La sobrietà necessaria

La caccia | Trasmessa il: 02/05/2012


    La sobrietà necessaria

    Si sa che uno dei problemi principali del politico è quello dell'immagine, della veste sotto la quale più gli convenga presentarsi all'opinione pubblica. Non ne sono esenti i ministri, nemmeno quelli che fanno parte di un governo tecnico, o presunto tale: devono far valere, di fronte ai cittadini, soprattutto la loro qualifica di esperti, moderna incarnazione – quasi – del reggitore filosofo di Platone, che dalle sue competenze, e non da altro, è abilitato al governo, o non sarebbe meglio azzardarsi talvolta in qualche ostentazione di umanità, in qualche occasionale captatio benivolentiae, alla ricerca di quel consenso che non sempre l'acclamata valentia nel proprio campo assicura? È un dilemma più stringente di quanto non sembri, perché la qualifica in quanto esperto ai cittadini di solito piace, ma al resto del ceto politico no, il che la rende piuttosto faticosa da sostenere, e tutti coloro che ne sono investiti si rendono conto, più o meno vagamente, di dover fare qualche sforzo, ogni tanto, per alleggerirne il peso. Cosa più facile a dirsi che a farsi, perché anche quella della comunicazione della immagine è una tecnica e non è detto che il valente economista o il giurista di vaglia la sappiano padroneggiare. Nonostante il sostegno e l'assistenza di appositi professionisti del campo, qualche gaffe può sempre sfuggire, con risultati variabili dal molesto al disastroso.
    In particolare, il ministro tecnico dovrebbe sempre guardarsi come dalla peste dalle battute.

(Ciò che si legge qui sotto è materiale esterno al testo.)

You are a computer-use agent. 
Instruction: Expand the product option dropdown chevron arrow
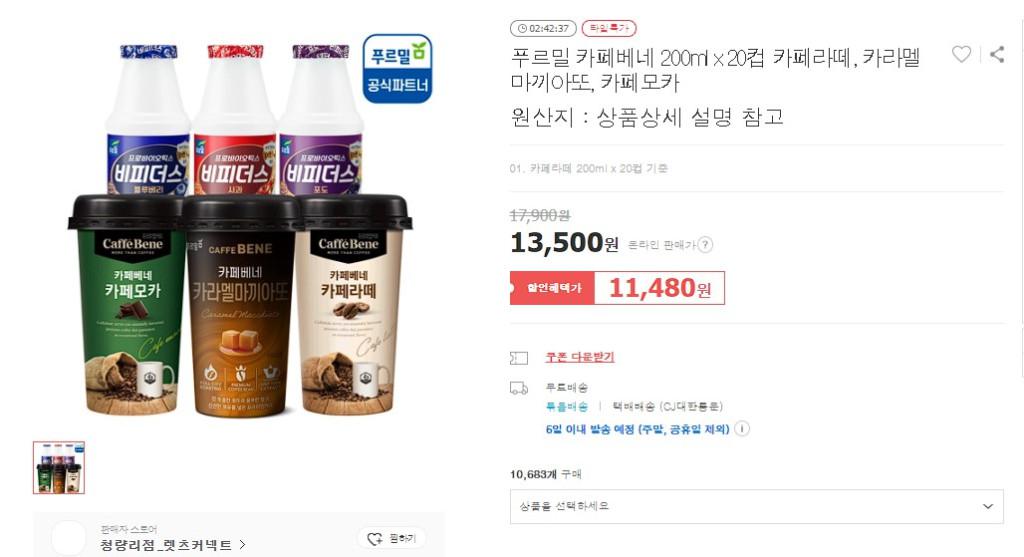coord(988,506)
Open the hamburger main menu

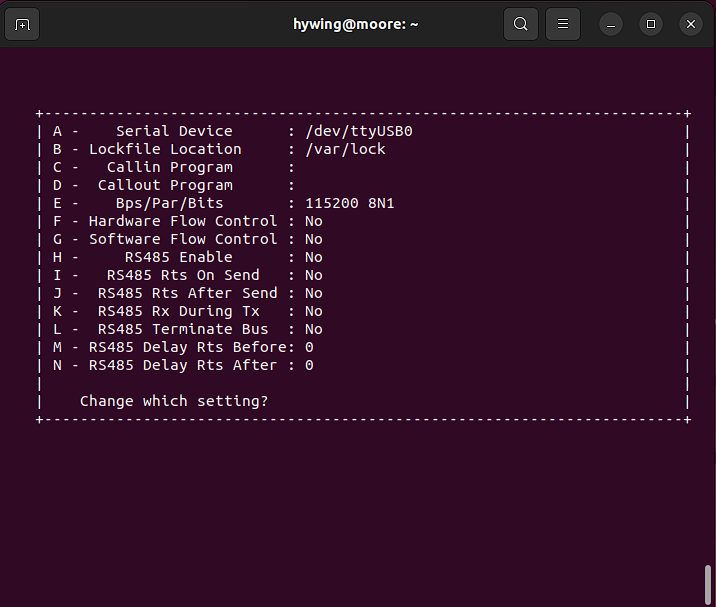point(563,24)
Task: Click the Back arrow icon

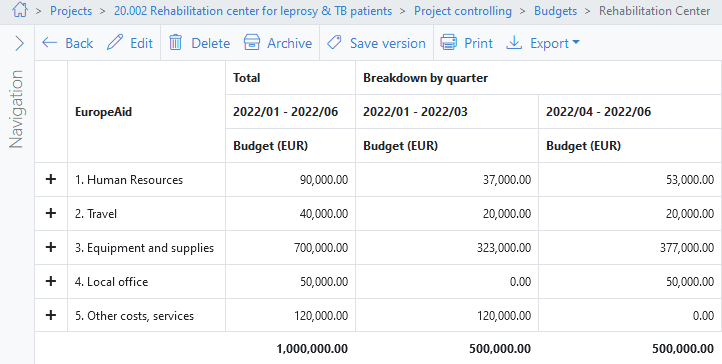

Questa settimana il professor Monti ha dissipato una parte non piccola della popolarità di cui, contro ogni ragionevole aspettativa, continua a godere, con quella osservazione su quanto dovrebbe essere monotona, per un giovane, la prospettiva di un posto fisso. E qualche giorno prima, uno dei suoi vice, il giovane Michel Martone, ha suscitato una discreta levata di scudi dichiarando che, a suo avviso, “se non sei ancora laureato a ventotto anni sei uno sfigato”. Battute entrambe, naturalmente, frasette paradossali buttate lì per allentare la tensione di un discorso impopolare facendo sorridere gli interlocutori, l'equivalente verbale di un ammiccamento o di un colpetto di gomito, ma capaci comunque di far danno. Perché è vero, tutto sommato, che la prospettiva di un'intera esistenza alla stessa scrivania o nella stessa officina può essere da spararsi e che in una decina di anni dalla maturità si dovrebbe poter completare con agio qualsiasi corso universitario, ma l'Italia è piena di precari a vita che i benefit del posto fisso se li sognano di notte e di iscritti all'Università che più di un esame ogni due anni non riescono a dare, se pure, e una delle regole base dell'umorismo è quella per cui è inutile cercare di far sorridere qualcuno sulle proprie disgrazie.
    Naturalmente Monti sa benissimo che il problema non riguarda la garanzia del posto, ma quella dell'impiego, nel senso che a quella tal monotonia si dovrebbe poter ovviare cambiando un'attività con un'altra, come è capitato spesso a lui nella vita, e non alternando rari momenti di precariato mal retribuito con lunghi intervalli di disoccupazione, e persino Martone, per quanto scervellato possa sembrare, non deve ignorare che possono esistere dei buoni motivi per ritardare la laurea (o non laurearsi affatto) e infatti tutti e due hanno fatto, in qualche modo marcia indietro, rammaricandosi il primo di essersi permesso un'osservazione “fuori contesto” e ammettendo il secondo di non aver mantenuto “la necessaria sobrietà”. Ne hanno fatto, in sostanza, un problema di stile, dicendo scusateci, il problema i cui si tratta è importante e ci è ben noto, ma nel definirlo abbiamo usato dei termini impropri. Non lo faremo più.
    Potremmo, per una volta, persino far finta di crederci. In fondo né l'una battuta né l'altra sono particolarmente gravi. Nell'osservazione di Monti c'è solo un eccesso di paternalismo, dell'atteggiamento di chi, dall'alto, guarda con un po' troppo distacco i guai di chi sta in basso, e il termine “sfigato”, anche se conserva ancora qualche traccia dell'originario significato di irrisione sessuale, è ormai abbastanza largamente impiegato in senso non offensivo. Ma è difficile sfuggire al sospetto che la sobrietà cui entrambi avrebbero fatto meglio ad attenersi non sia di natura stilistica o lessicale. Entrambi, cedendo alla tentazione dalla battuta, hanno in un certo senso allentato i necessari controlli, rivelando, appunto, l'immagine che hanno di sé e degli altri. Hanno implicitamente parlato di sé, della propria prestigiosa carriera di studioso e di grand commis, della propria brillante e precocissima posizione accademica, mettendo in rilievo la distanza che li separa dal vulgus profanum che gli è stato dato da governare. Hanno messo in luce, senza volerlo, il sottile disprezzo che provano verso chi non è bravo come loro. Che non è esattamente il modo di assicurarsi il consenso di cui anche i tecnici, in politica hanno bisogno, ma non c'è dubbio che riveli, sul significato politico del governo di cui entrambi fanno parte, più di cento dichiarazioni programmatiche. Cerchiamo di non dimenticarcene.